| TAREFA PROPOSTA 1 |
Reproduza fielmente a passagem do excerto de origem entre "A Ucrânia já" e "a posição ucraniana?", ambos os extremos incluídos.
| TAREFA PROPOSTA 2 |
Resuma o excerto de origem em duas frases.

++++ EXCERTO DE ORIGEM

Que provas serão exigidas à Rússia (para provar o perigo de “genocídio”) e à Ucrânia (para demonstrar que a posição russa não tem base jurídica e factual)?
Dada a forma ardilosa como a acção judicial foi proposta pela Ucrânia, fundada na alegação de que não cometeu qualquer genocídio, caberá à Rússia fazer prova documental e testemunhal – impossível porque manifestamente inexistente – dos factos relativos à existência de um crime de genocídio.

Mas a questão jurídica fundamental deste caso diz respeito a saber se, ao abrigo da Convenção para a Prevenção e a Repressão do Crime do Genocídio, os Estados podem usar a força para impedir um genocídio. O tribunal não perderá seguramente esta oportunidade para declarar a inexistência de uma tal excepção à proibição do uso da força não prevista na Carta das Nações Unidas.

Não tendo meios à sua disposição para impor as decisões e resoluções que toma, que consequência terá verdadeiramente este julgamento para ambas as partes e para o curso da guerra?
A 16 de Março de 2022, o Tribunal Internacional de Justiça decretou um conjunto de medidas provisórias vinculativas, entre as quais se incluía a ordem de suspensão imediata das operações militares na Ucrânia, que foram manifestamente ignoradas. O bloqueio russo do Conselho de Segurança das Nações Unidas impede-o, infelizmente, de executar a decisão do Tribunal Internacional de Justiça. O desrespeito pela justiça internacional deve servir de fundamento à adopção de medidas sancionatórias unilaterais (contramedidas). É lamentável que Estados de direito democráticos, como o Brasil, não o façam e se satisfaçam com inconsequentes apelos à paz.

A Ucrânia já tinha apresentado, em 2017, uma queixa contra à Rússia, no mesmo tribunal, acusando-a de apoiar separatistas pró-russos, de ocupar ilegalmente a Crimeia e de estar a levar a cabo uma “campanha de erradicação cultural” dos tártaros da Crimeia. Existindo pontos de contacto entre as duas denúncias, eles reforçam ou fragilizam a posição ucraniana?
O recurso sucessivo à justiça internacional constitui um exemplo notável de lawfare; isto é, da utilização estratégica de instrumentos jurídicos para obter uma vantagem geopolítica ou militar em apoio ou em substituição de um meio cinético tradicional.

A Ucrânia pretende, com estas acções, obter uma decisão judicial, por definição independente e imparcial, que certifique a existência de uma agressão com o fim de legitimar junto dos governos e das opiniões públicas ocidentais os constantes e crescentes pedidos de apoio militar, bem como de incremento das sanções internacionais contra a Rússia.

++++++++
++++ DADOS DISPONÍVEIS

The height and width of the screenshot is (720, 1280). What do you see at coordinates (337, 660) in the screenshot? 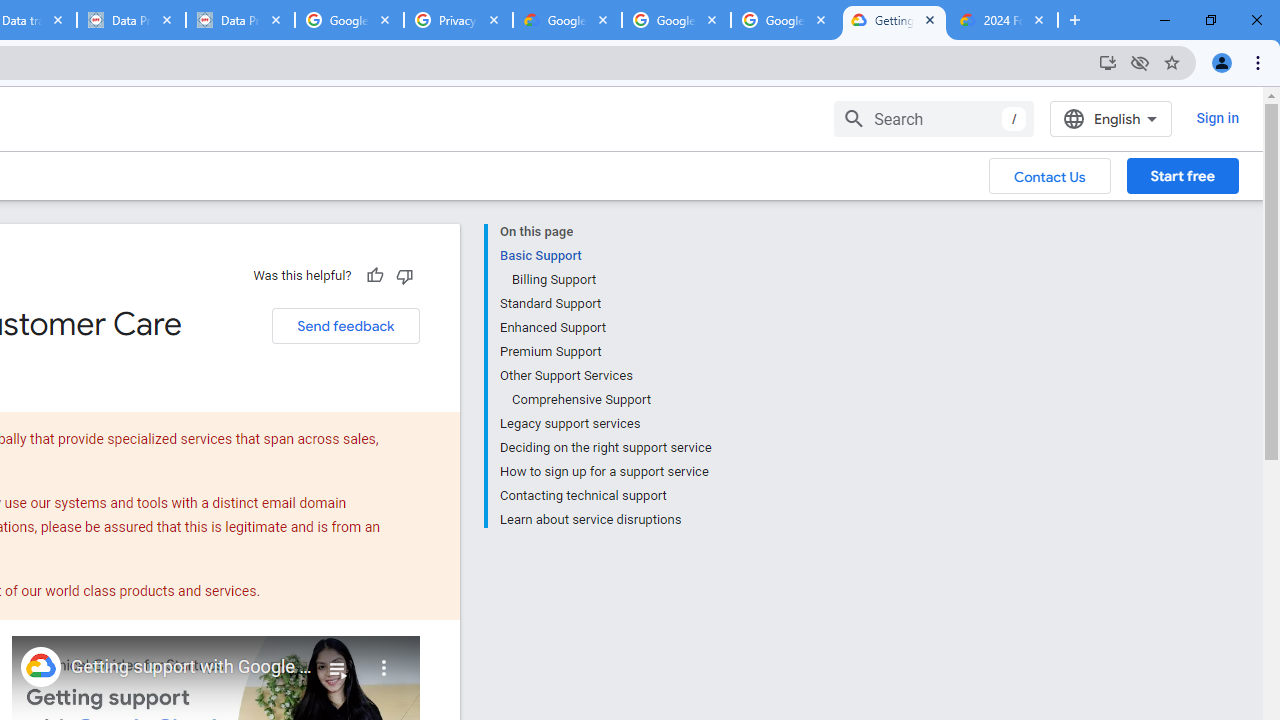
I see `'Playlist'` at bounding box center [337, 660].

++++++++

| RESOLUÇÃO 1 |
A Ucrânia já tinha apresentado, em 2017, uma queixa contra à Rússia, no mesmo tribunal, acusando-a de apoiar separatistas pró-russos, de ocupar ilegalmente a Crimeia e de estar a levar a cabo uma “campanha de erradicação cultural” dos tártaros da Crimeia. Existindo pontos de contacto entre as duas denúncias, eles reforçam ou fragilizam a posição ucraniana?

| RESOLUÇÃO 2 |
A questão jurídica central do caso é saber se a Convenção para a Prevenção e a Repressão do Crime do Genocídio permite aos Estados usar a força para impedir um genocídio, e as medidas provisórias decretadas pelo Tribunal Internacional de Justiça a 16 de março de 2022, incluindo a suspensão imediata das operações militares, foram ignoradas, sem que o Conselho de Segurança, bloqueado pela Rússia, as possa executar. O recurso sucessivo da Ucrânia à justiça internacional, já em 2017 e agora, é apresentado como exemplo de lawfare, com o fim de obter uma decisão judicial que certifique a agressão e legitime os pedidos de apoio militar e de reforço das sanções contra a Rússia.